Ours solitaire qui déambule depuis quelques mois dans la région de Seren del Grappa, dans les Alpes de Vénétie (et il déambule vraiment partout. Je crois même l'avoir déjà surpris une ou deux fois sur ce blog).
On dirait une obsession, mais
malgré mes bonnes intentions, l’actualité m’oblige à revenir sur la
conférence consacrée à l’ours et aux loups à laquelle j’ai assisté au début du
mois. Si elle m’a fasciné, c’est que je l’ai trouvée exemplaire, tellement elle
arrivait à bien illustrer le discours des techniciens de l’environnement
concernés par le retour des grands prédateurs. Ce qui m’a frappé, entre autres,
c’est l’usage de la notion de « science ». Les données étaient
précises, mais leur utilisation rappelait le ton de ces médecins et
vétérinaires du XIXème siècle qui ont beaucoup aidé les folkloristes en leur
donnant des informations précieuses sur les opinions et les coutumes rurales en
matière de soin des plantes, des animaux et des humains. Leurs écrits, que l’on retrouve
aisément dans les bibliothèques municipales de la zone alpine, visaient à
éradiquer les superstitions. Et pour les éradiquer il faut bien les décrire. L’orateur
nous a proposé un beau croquis montrant au public la différence entre le domaine
de la science et celui de la croyance*. L’objectif était de remettre en cause
toutes les « rumeurs » concernant l’apparition des ours dans la
région. Je rappellerai au passage que, pour les anthropologues, la frontière
entre science et croyance est très difficile à établir et fait l’objet d’un
débat de plus en plus complexe et sophistiqué.

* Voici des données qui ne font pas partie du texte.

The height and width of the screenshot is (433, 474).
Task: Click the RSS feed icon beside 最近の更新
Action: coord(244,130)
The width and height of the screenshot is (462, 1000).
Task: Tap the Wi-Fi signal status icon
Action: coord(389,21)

Le discours est vite passé à l’ours
qui, de lui même, a décidé de s’installer pas loin du bourg où se tenait la
conférence. Je résume en quelques mots les mots du zoologiste, qui utilisait un
langage accessible et imagé pour transmettre ses connaissances à une population
qui n’a pas forcément de diplôme en sciences naturelles. « Pourquoi les
ours se déplacent tout seuls ? Beh, c’est comme chez les humains, ils se
déplacent à la recherche d’une fiancée. De toute façon, les indices sont formels,
je vous assure qu’il n’y a qu’un ours, ici, il faut vivre avec, parce que c’est
de plus en plus inévitable de cohabiter avec la faune sauvage, mais il n’y a
aucune raison de s’inquiéter ».
Un jeune homme, dans la salle, a
osé prendre la parole :
- Est-on vraiment sûr qu’il n’y
en qu’un ? Si l’ours s’est installé ici, c’est peut- être qu’il y a une
femelle.
La remarque n’a pas plu au
naturaliste, qui a rappelé la fiabilité des données dont il disposait et la
distance entre la science, dont il était le représentant, et l’univers des
opinions personnelles : « C'est votre opinion. Libre à vous de penser ce que vous voulez ! ». Le jeune homme, imperméable aux
certitudes du savoir académique, n’avait pas l’air très convaincu et a répliqué :
« Bon, on verra ».
Il y quelques jours, à une
dizaine de kilomètres du lieu de la conférence, deux personnes ont aperçu un
animal qui cherchait à soulever avec son museau le grillage du terrain de foot. Il
s’agissait d’un ourson **.
Morale : science et croyance
peuvent parfois se rejoindre. Il n’y a qu’à attendre quelques jours.
* Je l’ai pris en photo, mais je
ne pense pas avoir le droit de le diffuser.